Lalu pada pukul 06.00-12.00 WIB jumlah guguran berkurang menjadi 8 kali dengan durasi 12-53 detik. Teramati pula 1 kali guguran meluncur ke arah Kali Gendol dengan jarak luncur 500 meter.
Menurut catatan terakhir BPPTKG, cuaca di sekitar gunung berketinggian 2.930 m dpl itu pada Jumat (08/02/2019) pagi mendung dengan suhu udara 21 derajat Celsius, kelembapan 73 persen RH, tekanan 946,1 Hpa, sementara angin terbilang tenang.

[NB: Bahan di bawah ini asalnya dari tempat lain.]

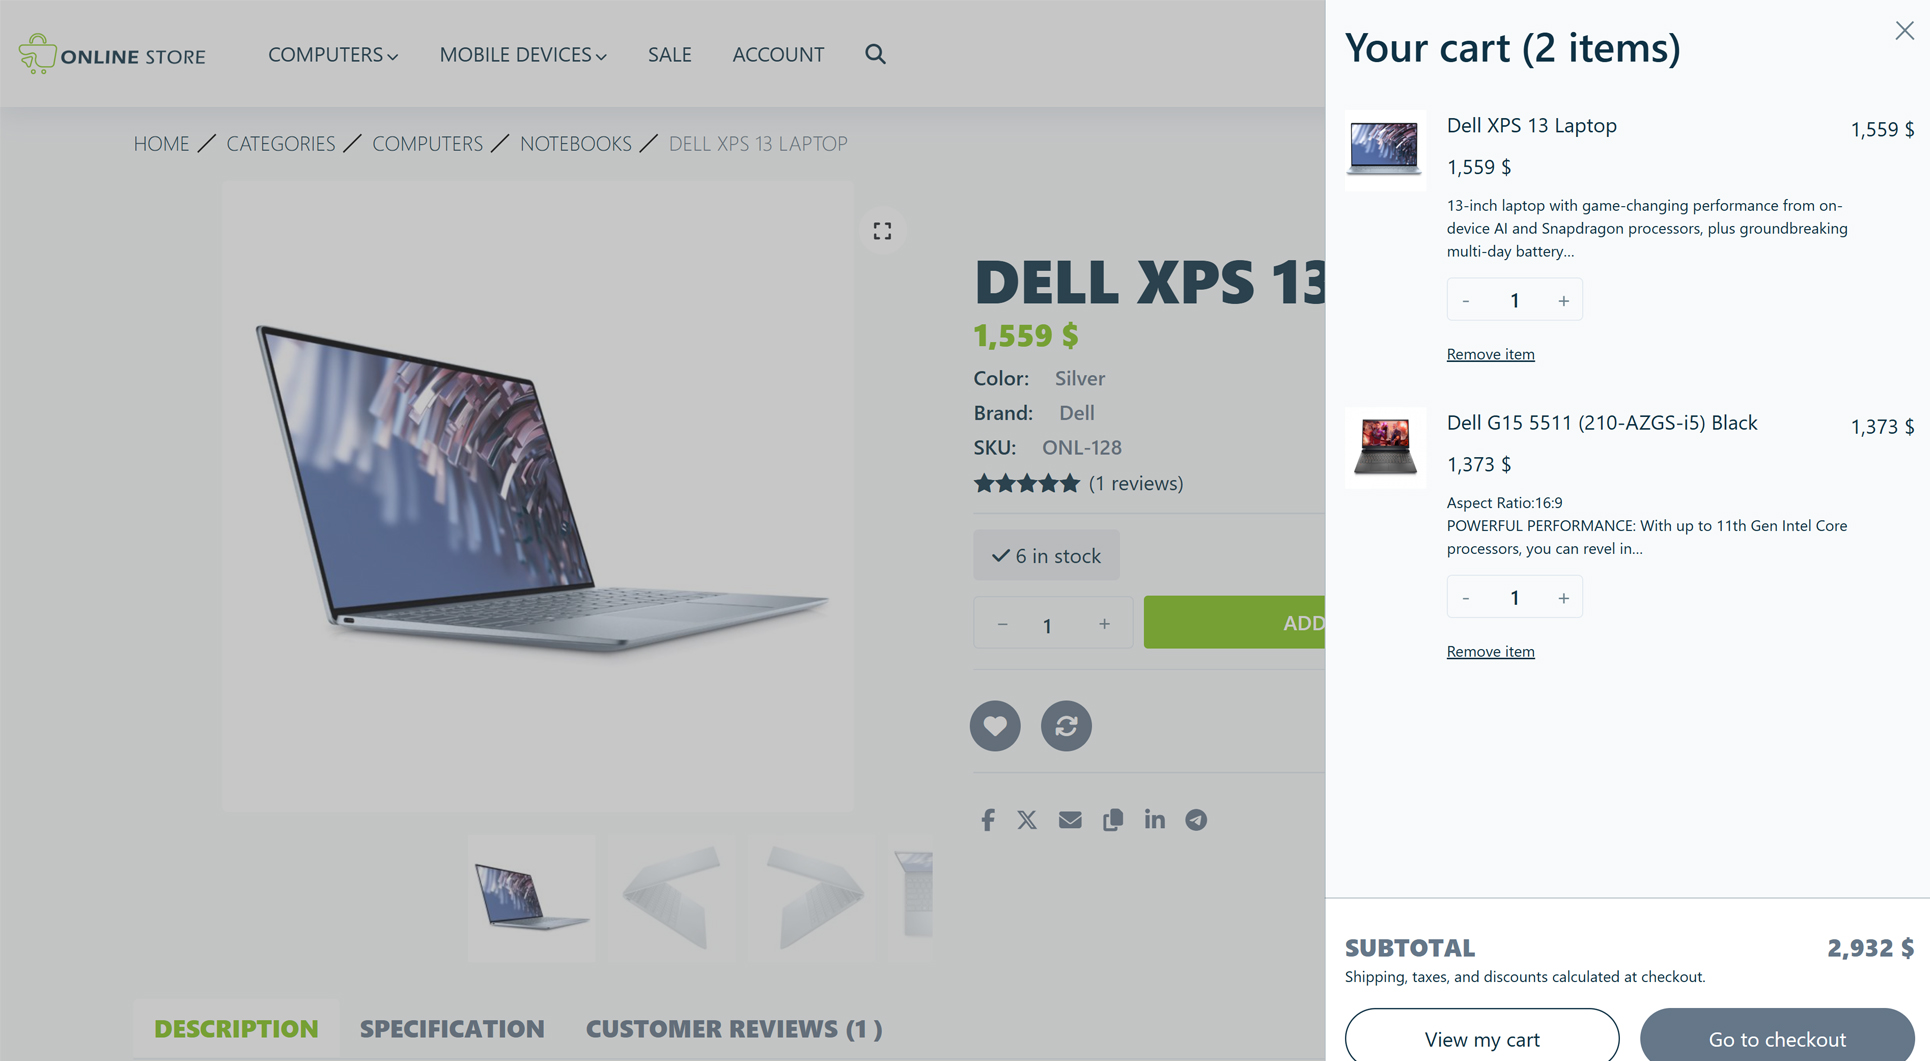Click Go to checkout button
The width and height of the screenshot is (1930, 1061).
tap(1777, 1038)
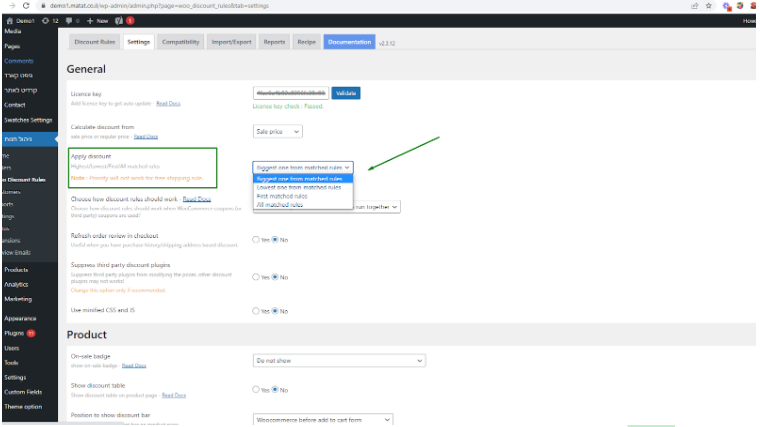Click the plus New item in admin bar

97,20
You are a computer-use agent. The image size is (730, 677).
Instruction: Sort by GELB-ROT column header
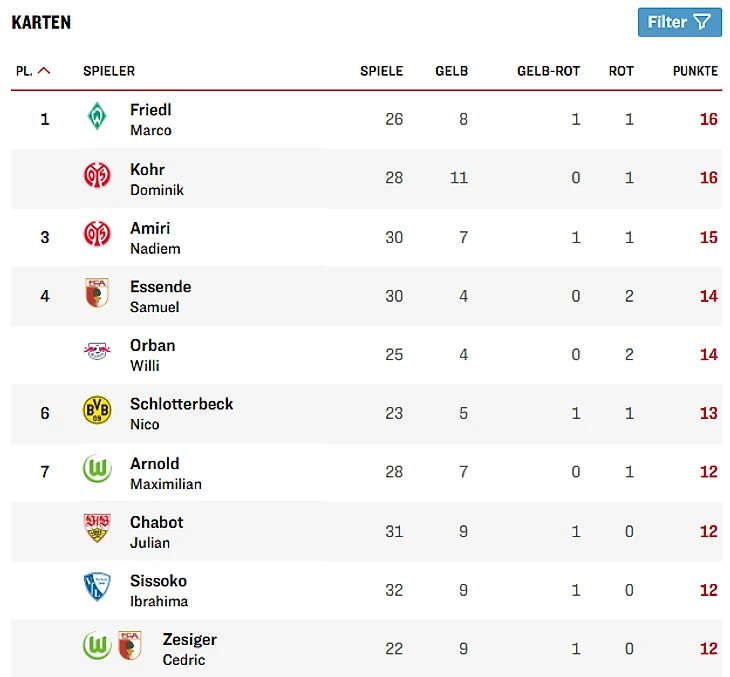[548, 71]
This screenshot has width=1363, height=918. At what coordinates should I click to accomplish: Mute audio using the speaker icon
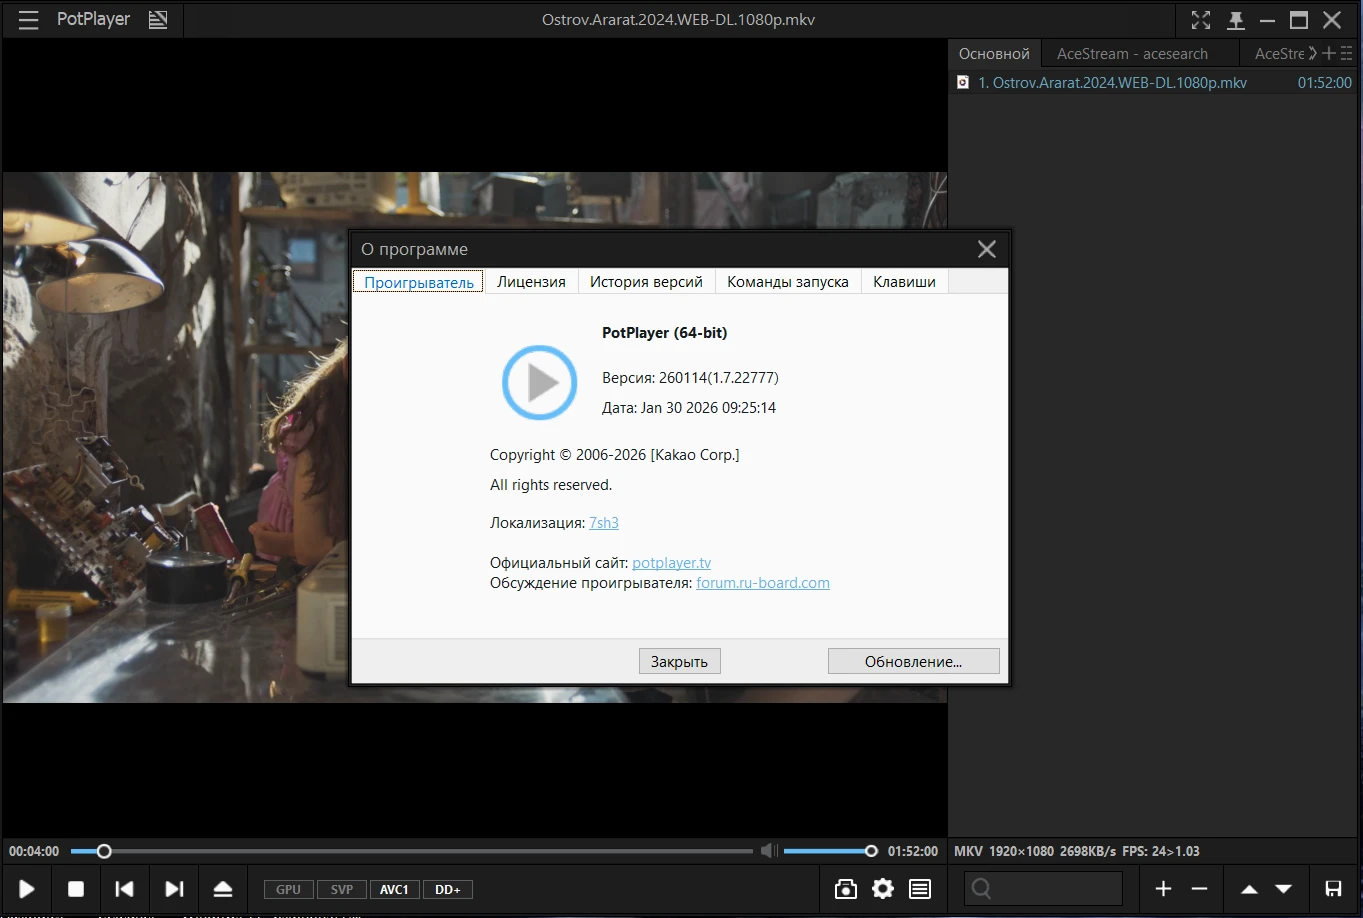pos(768,851)
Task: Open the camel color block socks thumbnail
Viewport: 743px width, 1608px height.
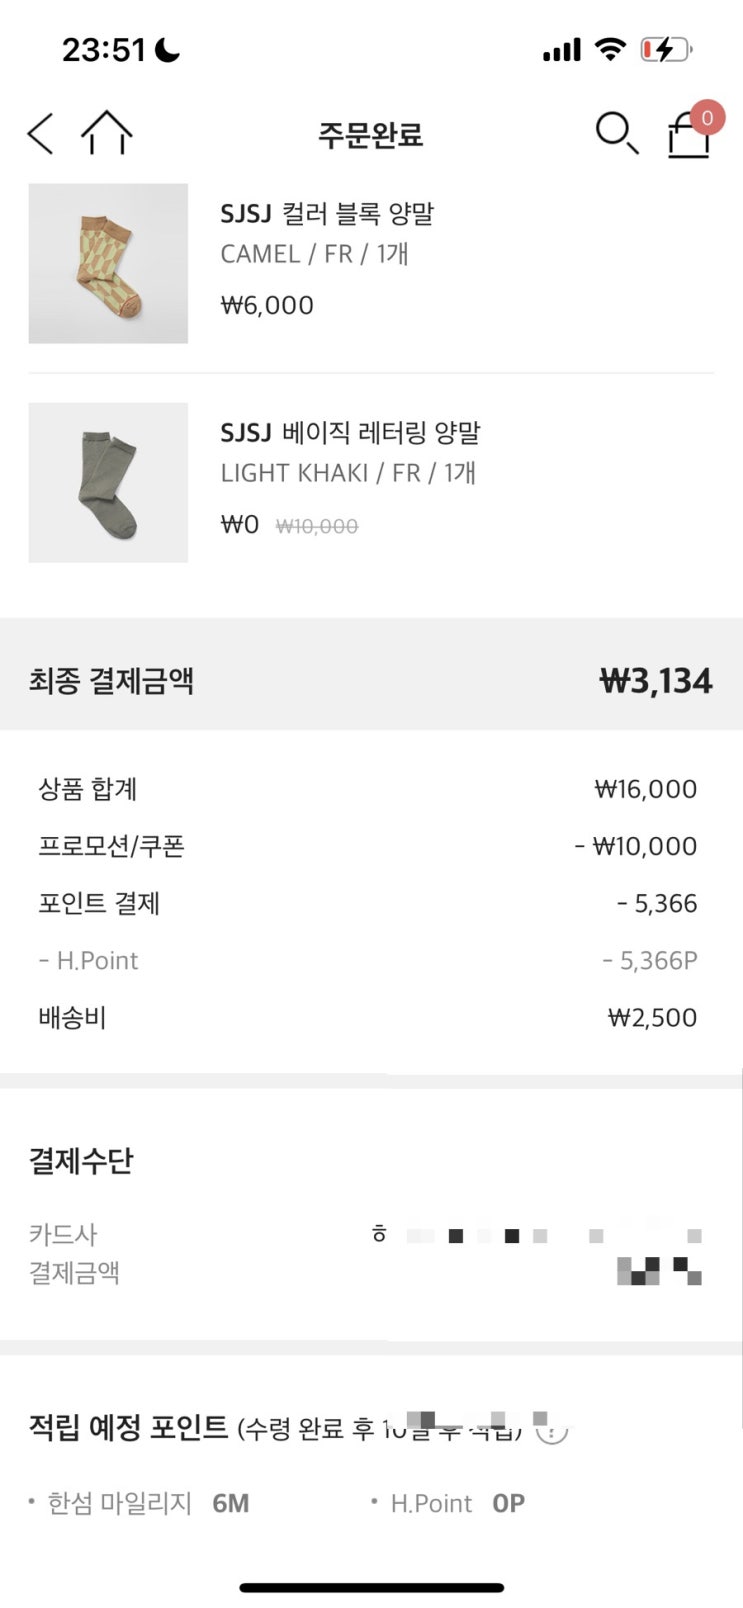Action: pyautogui.click(x=108, y=264)
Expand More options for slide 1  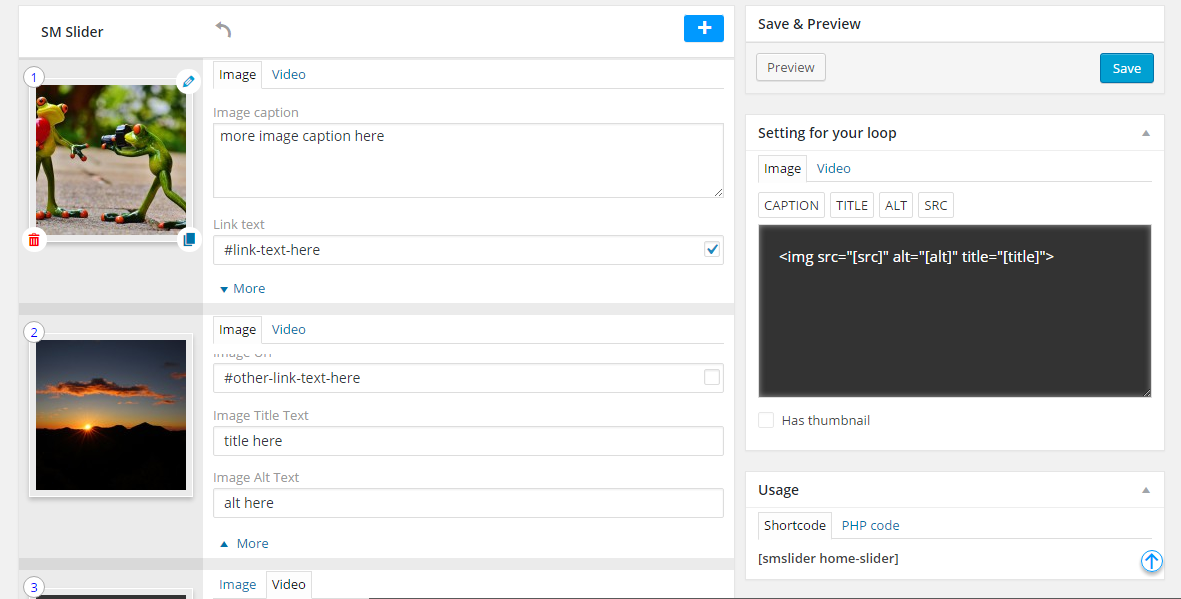(242, 289)
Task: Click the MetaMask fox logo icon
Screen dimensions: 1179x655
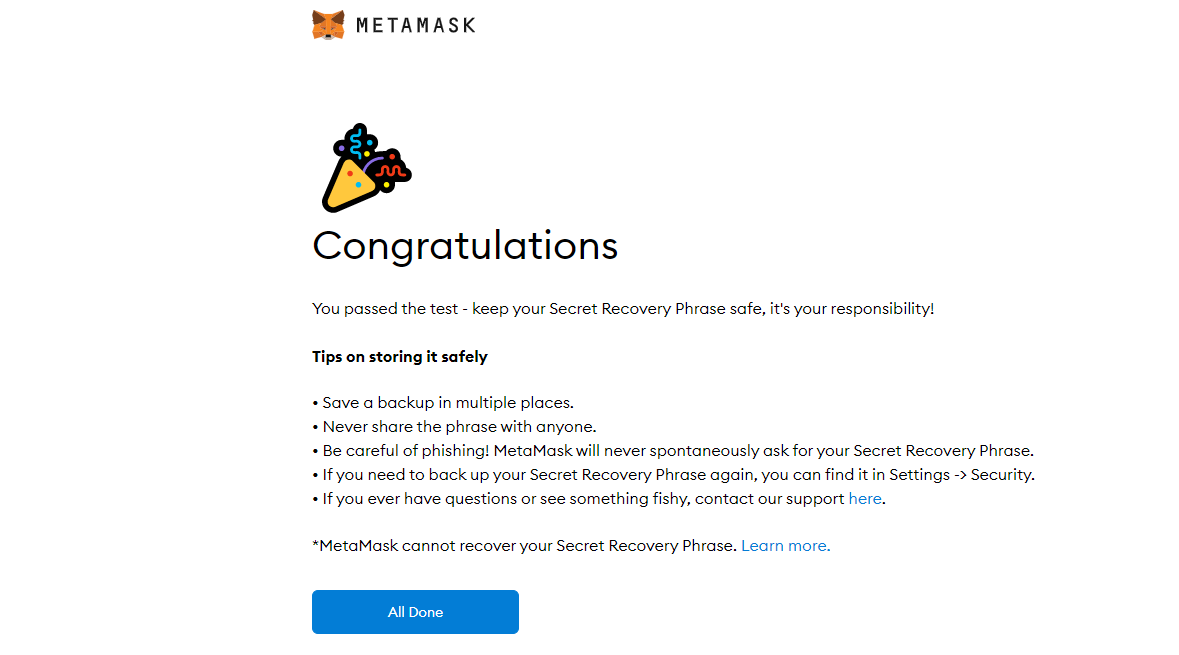Action: click(x=328, y=25)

Sebelumnya, Gunung Merapi juga mengeluarkan lava pada Kamis (07/02/2019). Dalam 24 jam tercatat sebanyak 136 kali guguran awan panas meluncur dari sana.
Jarak luncurannya mencapai kurang lebih 2 kilometer, dengan Amplitudo 70, durasi 215 detik, dan mengarah ke Hulu Kali Gendol.
“Iya, benar teramati guguran awan panas pukul 18.28 WIB,” ujar Kepala Pos Pengamatan Gunung Merapi (PGM) Kaliurang, Sunarta saat dihubungi Kompas.com, Kamis (07/02/2019).
Luncuran lava pun masih berada dalam radius bahaya yang telah ditetapkan, yakni 3 kilometer dari puncak, sehingga situasi masih terbilang aman.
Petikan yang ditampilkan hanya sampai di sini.